The Savage Grace: A Dark Divine Novel

“Don’t you touch me!” My hand went sailing and slammed into his chest in a wing chun–style punch. A move he’d taught me. The hit landed hard. I felt bone crack on impact. Talbot flew backward and hit the stair railing with the satisfying crunch of body impacting with metal. He cried out, clutching at his rib cage. I had no doubt I’d broken at least one of his ribs.

The wolf in my head whispered promises of all the things it would do to Talbot if I’d just let it free, and I wanted to do more damage.…

No. I couldn’t. I clutched that moonstone to my chest and willed its calming power into my body. I couldn’t let Talbot cause me to lose control. I had to get away from him. Away from his deceit. Away from his lies.

“I never want to see you again.” I pulled open the stairwell door and burst through the doorway into the lobby outside the ICU.

I hit the Call button next to the ICU door. I told the nurse I’d left my car keys in the waiting area, and she let me into the unit. I stormed down the hall, past my dad’s room, and kept going deeper into the ICU until I was certain Talbot hadn’t followed me. I stopped and leaned against a window, clasping the moonstone against my chest, trying to get ahold of my senses. That is, until I noticed a shrill beeping noise, like the one from my father’s monitor that had gone nuts after I’d tried to heal him.

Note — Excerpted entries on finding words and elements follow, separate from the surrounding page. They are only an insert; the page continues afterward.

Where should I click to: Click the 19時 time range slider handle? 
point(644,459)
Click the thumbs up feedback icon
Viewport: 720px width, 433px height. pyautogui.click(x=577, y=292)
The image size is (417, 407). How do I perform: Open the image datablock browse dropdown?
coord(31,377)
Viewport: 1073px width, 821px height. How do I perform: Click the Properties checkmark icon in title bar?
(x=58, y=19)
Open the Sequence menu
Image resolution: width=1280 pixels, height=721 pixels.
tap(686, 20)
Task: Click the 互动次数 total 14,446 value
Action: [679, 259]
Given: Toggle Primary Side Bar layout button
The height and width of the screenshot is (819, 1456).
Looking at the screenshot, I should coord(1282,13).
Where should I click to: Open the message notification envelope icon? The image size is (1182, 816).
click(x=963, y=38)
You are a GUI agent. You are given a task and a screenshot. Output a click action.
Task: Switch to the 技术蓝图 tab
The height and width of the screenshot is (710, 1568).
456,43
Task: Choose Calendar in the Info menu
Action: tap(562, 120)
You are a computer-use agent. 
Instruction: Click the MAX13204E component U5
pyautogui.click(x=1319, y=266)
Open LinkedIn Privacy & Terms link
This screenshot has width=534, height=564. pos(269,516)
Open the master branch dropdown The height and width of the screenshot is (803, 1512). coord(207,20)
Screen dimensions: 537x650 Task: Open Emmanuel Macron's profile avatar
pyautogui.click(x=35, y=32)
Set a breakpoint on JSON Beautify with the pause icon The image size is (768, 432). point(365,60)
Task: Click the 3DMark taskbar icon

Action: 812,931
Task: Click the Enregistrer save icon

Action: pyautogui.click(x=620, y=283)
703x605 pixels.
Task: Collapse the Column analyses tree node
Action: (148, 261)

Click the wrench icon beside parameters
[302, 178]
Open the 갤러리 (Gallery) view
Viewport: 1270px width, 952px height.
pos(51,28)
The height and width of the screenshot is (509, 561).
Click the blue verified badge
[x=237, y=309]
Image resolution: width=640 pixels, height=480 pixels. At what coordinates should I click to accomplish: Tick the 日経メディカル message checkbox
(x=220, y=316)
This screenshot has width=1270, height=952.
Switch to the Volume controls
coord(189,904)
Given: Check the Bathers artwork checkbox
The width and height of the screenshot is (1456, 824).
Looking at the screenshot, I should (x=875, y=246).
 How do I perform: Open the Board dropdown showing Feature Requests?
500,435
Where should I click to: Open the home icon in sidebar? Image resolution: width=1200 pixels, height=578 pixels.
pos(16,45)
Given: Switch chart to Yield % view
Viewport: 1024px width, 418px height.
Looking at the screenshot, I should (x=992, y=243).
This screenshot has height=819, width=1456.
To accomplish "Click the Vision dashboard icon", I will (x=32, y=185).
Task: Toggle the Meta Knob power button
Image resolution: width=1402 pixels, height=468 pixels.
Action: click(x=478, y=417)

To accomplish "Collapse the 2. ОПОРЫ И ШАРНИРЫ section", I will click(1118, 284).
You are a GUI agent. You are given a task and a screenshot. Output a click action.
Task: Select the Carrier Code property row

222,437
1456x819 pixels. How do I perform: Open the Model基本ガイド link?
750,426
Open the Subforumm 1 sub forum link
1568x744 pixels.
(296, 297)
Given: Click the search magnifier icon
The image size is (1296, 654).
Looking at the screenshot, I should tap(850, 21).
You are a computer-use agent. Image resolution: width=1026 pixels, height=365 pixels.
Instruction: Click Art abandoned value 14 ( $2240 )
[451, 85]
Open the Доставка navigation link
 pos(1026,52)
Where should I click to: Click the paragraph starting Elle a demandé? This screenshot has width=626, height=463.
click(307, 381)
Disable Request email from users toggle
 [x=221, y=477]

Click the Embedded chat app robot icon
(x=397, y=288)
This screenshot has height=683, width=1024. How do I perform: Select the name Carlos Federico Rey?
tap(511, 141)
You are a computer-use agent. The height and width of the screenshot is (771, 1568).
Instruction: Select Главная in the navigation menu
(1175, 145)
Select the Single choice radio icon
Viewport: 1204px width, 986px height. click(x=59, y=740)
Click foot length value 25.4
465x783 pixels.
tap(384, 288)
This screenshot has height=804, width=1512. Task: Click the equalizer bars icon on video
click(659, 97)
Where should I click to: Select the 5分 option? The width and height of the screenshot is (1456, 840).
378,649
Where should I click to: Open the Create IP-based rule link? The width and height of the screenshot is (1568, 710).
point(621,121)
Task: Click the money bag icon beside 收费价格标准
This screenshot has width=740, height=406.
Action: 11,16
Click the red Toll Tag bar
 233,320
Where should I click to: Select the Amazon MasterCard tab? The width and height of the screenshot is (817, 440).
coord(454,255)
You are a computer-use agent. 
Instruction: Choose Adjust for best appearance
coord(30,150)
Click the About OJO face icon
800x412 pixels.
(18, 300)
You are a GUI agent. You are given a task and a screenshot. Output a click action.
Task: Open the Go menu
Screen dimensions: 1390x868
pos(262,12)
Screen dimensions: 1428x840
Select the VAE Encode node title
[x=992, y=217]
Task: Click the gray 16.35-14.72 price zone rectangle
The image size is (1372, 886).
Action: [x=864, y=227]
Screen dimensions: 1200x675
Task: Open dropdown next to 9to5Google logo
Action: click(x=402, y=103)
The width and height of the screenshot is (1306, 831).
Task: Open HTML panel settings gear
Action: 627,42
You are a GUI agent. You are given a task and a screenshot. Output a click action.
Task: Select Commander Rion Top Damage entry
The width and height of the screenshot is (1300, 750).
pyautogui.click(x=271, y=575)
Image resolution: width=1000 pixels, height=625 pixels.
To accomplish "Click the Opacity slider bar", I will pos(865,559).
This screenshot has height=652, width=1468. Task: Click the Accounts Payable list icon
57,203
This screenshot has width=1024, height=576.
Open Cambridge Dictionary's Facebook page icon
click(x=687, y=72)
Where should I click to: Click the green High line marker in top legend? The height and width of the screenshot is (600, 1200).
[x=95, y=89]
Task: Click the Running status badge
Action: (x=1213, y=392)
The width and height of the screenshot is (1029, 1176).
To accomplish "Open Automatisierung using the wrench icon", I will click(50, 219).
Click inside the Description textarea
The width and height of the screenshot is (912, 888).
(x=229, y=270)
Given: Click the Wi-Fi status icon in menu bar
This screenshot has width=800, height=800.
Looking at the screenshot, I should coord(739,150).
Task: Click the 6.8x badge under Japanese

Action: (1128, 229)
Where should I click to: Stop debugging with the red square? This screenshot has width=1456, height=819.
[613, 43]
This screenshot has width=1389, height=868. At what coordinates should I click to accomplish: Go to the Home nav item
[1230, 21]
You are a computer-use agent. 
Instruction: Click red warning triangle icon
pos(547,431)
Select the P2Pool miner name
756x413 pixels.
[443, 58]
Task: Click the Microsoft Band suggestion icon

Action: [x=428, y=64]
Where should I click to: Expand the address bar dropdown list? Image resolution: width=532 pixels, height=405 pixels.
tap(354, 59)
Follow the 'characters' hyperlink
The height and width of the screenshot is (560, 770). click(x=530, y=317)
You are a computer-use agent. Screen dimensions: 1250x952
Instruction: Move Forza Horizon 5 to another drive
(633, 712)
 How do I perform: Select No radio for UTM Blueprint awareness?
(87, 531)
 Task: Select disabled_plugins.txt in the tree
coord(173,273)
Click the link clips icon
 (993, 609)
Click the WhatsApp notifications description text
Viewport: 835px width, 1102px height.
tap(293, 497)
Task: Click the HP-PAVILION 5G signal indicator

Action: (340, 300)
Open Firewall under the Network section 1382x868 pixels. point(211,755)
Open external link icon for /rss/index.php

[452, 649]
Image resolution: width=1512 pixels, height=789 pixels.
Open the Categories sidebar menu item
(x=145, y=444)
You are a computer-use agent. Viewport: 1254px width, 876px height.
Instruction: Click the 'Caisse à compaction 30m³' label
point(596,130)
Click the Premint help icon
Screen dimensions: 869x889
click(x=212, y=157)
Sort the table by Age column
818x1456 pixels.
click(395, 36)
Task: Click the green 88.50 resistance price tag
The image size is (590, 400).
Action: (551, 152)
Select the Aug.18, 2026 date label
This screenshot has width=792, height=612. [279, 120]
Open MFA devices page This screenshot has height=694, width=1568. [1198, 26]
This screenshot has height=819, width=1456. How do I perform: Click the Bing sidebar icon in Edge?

I was about to bolt back to his room when I realized the noise actually came from the room behind the window I leaned against. I peered through the glass and watched as a doctor used two large defibrillator paddles to shock the chest of a guy lying in the hospital bed. The guy’s body arched and shuddered with the jolt of electricity, but then it collapsed, limp and lifeless on the bed. Something about the guy looked familiar.…

He was young. Maybe my age or a little older…

I concentrated my superhearing beyond the high-pitched alarm so I could hear what was being said by the small army of medical personnel in the room. “I don’t understand it. He was fine last time I checked on him,” one of the nurses said frantically. “His cousin was just here to visit.”

“Clear!” someone else shouted.

I stood and watched in shock—no one noticing me at the window—as the guy in the bed was jolted twice more. His face looked like a bloated mask, but beyond the bruises and bandages, recognition finally clicked in my head.

“It’s been too long. It’s time to call it,” one of the nurses said.

The doctor pulled off his latex gloves and placed them on a metal tray. He looked up at the clock above the bed. “Time of death: eight twenty-three p.m.”

I stumbled away from the window and ran down the hall, down the empty stairwell, and out of the hospital—knowing I’d just watched Pete Bradshaw die.





Chapter Ten


TENDER MERCIES


A FEW MINUTES LATER

By some small miracle, he was outside the hospital. The white wolf lingered in the grove of trees beyond the parking lot. He watched me as I watched him, my eyes locked with his glinting ones in the evening moonlight. Did he know what had happened? Was he here because I needed him? Did he know I had the moonstone now?

I took a step in his direction. He turned and disappeared into the grove. I wanted to shout to him to stay, but I couldn’t draw attention to him in such a public place. I was about to take another step to go after him when April’s red hatchback pulled up in front of me. Slade and Brent waited for me inside. I hadn’t seen Slade since he’d refused to follow me into the fire. I wondered how many hours he and Brent had been sitting out here in the parking lot.

“He wants us to take you home,” Brent said solemnly through the open window.

I tucked the moonstone into the small pocket of my scrub shirt, just over my chest, before approaching the car. After Talbot’s betrayal, I was hesitant to let anyone know I had the stone now.

I slipped into the backseat and could almost taste the dark mood that radiated off the two boys in the front. I gathered that they knew what had happened to Marcos. They’d known him so much better than I had, and I didn’t know what to say. So nobody said anything, and Slade started the car and headed back toward Rose Crest, driving much slower this time.